Portanto, ainda bem que Battle of the Bastards oferece espetáculo audiovisual com fartura.

A titular batalha surpreende ao subverter um típico confronto medieval, esfregando a nossa cara na lama enquanto centenas de guerreiros morrem no nosso ecrã. Não há cá conices de exército contra exército; meros minutos após o primeiro embate, o campo de batalha transforma-se num pântano de cadáveres amontoados indistinguíveis uns dos outros, destruindo qualquer ideia preconcebida do confronto.

Miguel Sapochnik, o maestro por detrás do episódio (que vá se lá saber porquê ainda não realizou nenhum filme para Hollywood — fica a dica), enche a sequência com pormenores arrebatadores e aleatoriamente específicos: um cavaleiro sem cabeça, uma montanha de corpos, torneios 1v1 de cabeçadas entre Tormund e Smalljon… Há tanto a acontecer em Battle of the Bastards, que é de louvar o quanto o episódio nos carrega pelos diferentes momentos do enredo, sem sucumbir aos clichés de uma qualquer imitação de O Senhor dos Anéis.

O prólogo em Meereen é giro e tal, despachando sem demoras a ameaça dos Masters com a chegada de Drogon e do gigante Khalasar de Daenaerys, mas perde-se entre despedidas e boas-vindas que parecem desconexas num episódio que respira unicamente a brutalidade visual e proficiência técnica da subsequente batalha.
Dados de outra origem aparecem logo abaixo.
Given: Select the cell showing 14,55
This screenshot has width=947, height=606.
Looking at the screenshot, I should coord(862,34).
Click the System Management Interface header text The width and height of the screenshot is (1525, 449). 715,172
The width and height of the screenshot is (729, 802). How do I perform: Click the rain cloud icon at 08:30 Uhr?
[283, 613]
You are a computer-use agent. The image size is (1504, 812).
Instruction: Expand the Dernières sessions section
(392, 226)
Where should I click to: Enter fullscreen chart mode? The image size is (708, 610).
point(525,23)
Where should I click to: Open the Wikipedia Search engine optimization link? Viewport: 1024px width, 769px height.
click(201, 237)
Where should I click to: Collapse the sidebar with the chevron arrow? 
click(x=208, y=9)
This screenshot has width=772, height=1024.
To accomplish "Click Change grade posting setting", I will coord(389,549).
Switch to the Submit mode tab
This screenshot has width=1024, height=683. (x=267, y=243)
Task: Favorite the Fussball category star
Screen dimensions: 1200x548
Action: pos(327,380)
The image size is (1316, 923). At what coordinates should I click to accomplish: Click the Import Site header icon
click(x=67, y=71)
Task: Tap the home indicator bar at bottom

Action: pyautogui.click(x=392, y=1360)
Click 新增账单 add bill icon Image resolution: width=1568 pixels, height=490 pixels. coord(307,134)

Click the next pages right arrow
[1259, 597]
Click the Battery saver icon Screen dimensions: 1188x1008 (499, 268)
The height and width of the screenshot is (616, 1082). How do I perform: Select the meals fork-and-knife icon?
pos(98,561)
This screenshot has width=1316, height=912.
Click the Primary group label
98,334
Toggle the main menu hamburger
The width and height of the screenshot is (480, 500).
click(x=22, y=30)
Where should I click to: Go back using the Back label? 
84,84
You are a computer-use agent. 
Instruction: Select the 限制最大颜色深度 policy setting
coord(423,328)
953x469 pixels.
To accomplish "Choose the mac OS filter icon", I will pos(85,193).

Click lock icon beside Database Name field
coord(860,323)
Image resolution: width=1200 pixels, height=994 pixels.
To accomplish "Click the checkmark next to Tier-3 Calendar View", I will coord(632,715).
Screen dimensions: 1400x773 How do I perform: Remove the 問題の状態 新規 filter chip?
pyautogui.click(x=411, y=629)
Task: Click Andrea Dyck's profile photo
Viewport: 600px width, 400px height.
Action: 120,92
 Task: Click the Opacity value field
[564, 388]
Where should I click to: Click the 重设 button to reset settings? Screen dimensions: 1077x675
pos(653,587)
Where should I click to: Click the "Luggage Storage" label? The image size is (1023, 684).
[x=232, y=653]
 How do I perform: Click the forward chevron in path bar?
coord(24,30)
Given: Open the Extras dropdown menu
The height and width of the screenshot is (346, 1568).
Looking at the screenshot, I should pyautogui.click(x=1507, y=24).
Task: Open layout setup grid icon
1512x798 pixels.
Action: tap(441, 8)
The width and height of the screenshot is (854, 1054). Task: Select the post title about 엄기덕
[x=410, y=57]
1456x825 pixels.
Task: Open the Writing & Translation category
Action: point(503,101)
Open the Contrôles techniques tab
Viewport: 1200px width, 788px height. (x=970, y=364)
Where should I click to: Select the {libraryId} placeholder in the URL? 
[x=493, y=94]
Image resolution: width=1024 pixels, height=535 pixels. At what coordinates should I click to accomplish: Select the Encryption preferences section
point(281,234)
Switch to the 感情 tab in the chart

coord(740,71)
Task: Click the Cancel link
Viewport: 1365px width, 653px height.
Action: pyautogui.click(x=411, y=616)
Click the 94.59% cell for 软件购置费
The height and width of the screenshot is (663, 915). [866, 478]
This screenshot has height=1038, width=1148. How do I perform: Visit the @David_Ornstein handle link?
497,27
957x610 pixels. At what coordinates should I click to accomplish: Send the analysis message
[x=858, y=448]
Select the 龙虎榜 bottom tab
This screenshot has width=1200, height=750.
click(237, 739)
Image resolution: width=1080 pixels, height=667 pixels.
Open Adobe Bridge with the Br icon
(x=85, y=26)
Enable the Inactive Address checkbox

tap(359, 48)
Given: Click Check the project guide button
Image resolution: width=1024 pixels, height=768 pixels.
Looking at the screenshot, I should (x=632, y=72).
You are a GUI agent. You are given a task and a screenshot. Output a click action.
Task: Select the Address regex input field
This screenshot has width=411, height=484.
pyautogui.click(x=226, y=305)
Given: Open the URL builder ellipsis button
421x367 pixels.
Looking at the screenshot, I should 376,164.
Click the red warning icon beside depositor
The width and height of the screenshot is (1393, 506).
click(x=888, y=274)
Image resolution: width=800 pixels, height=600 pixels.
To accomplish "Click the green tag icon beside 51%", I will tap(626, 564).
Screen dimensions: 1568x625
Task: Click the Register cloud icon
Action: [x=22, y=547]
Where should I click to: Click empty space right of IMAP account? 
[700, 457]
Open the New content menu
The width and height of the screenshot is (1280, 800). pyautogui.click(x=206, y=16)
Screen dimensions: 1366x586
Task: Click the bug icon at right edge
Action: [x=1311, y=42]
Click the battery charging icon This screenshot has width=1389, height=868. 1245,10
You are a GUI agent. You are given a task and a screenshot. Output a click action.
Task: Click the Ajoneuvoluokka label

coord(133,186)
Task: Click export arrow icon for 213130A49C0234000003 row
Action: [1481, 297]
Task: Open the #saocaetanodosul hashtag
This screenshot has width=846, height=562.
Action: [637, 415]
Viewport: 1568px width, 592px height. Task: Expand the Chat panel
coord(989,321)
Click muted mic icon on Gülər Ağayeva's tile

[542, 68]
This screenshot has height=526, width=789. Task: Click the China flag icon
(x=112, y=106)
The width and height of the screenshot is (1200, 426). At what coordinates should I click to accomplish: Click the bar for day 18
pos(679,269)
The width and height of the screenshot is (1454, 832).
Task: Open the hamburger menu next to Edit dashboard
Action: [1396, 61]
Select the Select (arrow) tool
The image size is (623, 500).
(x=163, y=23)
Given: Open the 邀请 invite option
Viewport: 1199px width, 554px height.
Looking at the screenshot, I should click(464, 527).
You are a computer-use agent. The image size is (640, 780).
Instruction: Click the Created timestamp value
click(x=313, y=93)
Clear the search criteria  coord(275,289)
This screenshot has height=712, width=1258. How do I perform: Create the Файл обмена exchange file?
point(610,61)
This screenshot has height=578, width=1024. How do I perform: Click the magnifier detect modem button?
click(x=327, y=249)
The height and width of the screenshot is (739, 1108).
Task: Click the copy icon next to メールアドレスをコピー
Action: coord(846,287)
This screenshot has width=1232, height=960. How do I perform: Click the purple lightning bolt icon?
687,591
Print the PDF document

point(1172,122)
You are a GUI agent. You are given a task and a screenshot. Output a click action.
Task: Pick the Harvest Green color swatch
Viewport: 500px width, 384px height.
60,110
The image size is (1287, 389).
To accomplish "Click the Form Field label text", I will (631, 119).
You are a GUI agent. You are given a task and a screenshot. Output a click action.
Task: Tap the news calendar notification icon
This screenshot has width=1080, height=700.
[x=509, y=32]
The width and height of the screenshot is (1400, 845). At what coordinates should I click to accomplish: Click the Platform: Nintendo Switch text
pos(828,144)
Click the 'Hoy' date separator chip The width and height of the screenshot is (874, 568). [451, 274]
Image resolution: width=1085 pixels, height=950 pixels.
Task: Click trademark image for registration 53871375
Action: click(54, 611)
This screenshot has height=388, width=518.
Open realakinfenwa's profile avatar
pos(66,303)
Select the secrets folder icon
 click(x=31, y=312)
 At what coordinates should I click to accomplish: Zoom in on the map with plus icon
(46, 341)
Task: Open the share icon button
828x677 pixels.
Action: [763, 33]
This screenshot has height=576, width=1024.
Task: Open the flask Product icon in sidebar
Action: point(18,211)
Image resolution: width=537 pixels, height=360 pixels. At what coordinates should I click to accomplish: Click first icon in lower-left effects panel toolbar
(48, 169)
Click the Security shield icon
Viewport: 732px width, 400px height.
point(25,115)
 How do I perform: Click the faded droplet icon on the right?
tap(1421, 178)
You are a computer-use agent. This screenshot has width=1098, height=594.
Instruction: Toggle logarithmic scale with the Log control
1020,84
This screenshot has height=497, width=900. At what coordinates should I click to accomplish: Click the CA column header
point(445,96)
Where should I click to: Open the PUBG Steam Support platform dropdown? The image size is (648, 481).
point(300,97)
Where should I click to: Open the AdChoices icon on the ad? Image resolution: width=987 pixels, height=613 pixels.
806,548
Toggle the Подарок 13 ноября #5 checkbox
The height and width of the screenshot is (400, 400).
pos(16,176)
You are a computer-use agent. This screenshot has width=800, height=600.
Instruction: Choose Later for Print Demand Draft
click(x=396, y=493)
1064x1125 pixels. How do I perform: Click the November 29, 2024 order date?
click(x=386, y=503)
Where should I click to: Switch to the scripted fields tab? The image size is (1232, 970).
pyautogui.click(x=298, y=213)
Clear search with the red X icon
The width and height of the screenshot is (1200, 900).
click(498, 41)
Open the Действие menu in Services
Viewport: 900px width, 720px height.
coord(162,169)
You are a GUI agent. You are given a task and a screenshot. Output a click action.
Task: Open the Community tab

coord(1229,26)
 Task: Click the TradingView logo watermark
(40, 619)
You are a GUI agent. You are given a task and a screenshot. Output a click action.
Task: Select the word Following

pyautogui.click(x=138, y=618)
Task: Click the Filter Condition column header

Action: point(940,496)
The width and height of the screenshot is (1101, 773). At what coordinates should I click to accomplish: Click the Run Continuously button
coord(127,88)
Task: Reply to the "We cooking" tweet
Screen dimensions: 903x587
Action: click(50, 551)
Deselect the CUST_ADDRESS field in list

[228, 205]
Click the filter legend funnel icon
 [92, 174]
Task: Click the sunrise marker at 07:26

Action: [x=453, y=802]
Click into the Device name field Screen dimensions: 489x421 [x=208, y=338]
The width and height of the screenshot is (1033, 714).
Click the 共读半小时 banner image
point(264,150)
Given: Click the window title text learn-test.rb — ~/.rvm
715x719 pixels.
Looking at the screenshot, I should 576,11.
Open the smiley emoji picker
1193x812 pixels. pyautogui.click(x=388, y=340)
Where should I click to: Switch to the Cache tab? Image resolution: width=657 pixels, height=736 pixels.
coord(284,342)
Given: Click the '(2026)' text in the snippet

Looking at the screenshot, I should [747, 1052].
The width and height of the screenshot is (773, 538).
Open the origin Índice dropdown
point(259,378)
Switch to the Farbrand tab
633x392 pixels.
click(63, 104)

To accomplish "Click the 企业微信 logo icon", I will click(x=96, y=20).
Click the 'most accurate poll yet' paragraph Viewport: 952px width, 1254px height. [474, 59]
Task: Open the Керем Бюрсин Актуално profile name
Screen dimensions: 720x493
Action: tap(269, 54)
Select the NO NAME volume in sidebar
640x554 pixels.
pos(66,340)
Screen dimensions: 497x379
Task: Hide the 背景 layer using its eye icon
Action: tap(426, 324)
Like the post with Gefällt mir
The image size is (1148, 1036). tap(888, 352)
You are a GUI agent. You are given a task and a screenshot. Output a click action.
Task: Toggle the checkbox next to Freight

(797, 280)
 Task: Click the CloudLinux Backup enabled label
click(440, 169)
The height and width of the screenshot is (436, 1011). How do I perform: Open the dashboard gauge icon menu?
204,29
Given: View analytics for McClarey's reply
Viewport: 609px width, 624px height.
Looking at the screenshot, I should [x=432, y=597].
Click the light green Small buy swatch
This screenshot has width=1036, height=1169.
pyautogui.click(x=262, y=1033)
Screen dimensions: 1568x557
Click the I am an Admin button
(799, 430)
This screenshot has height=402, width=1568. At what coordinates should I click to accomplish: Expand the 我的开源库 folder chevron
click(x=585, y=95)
Apesar disso, a melhor linha de diálogo vem do encontro entre Dany e Yara. “I never demand, but I’m up for anything really.”

Encontros e reencontros — assim como ressurreições e regressos — constituem a temática central desta temporada, que cada vez mais se mostra adepta em atar nós à muito por atar, sem se esquecer de catapultar a intriga política, religiosa e sobrenatural para novas alturas.

De facto, no espaço de nove episódios, Game of Thrones passou de fantasia a (quase) ficção científica, aniquilou mais um par de aspirantes a reis, e colocou o patriarcado de Westeros e Essos de pernas para baixo sem piedade. Em Game of Thrones, as mulheres parecem ser o futuro, mais e mais preocupadas em deixar um legado positivo no mundo ao contrário dos seus pais, loucos e ambiciosos, misóginos e elitistas.

O próximo episódio (que vai durar mais de uma hora, avisa-se) tem ainda muita ponta solta para resolver, como o julgamento de Cersei, a viagem de Arya, ou o paradeiro de Bran (Bran!! Já sabes quem são os pais de Jon Snow?!), que desapareceu desde o seu reencontro com Benjen Stark há dois episódios atrás. Provavelmente não terá nenhuma sequência tão cheia de adrenalina quanto o confronto central de Battle of the Bastards, mas Game of Thrones sempre se mostrou uma série mais focada nas batalhas verbais das suas personagens do que na porrada propriamente dita, pelo que espera-se que o episódio final continue esta tradição.

Até lá, já podemos começar a contar o número de Emmys que esta temporada vai ganhar.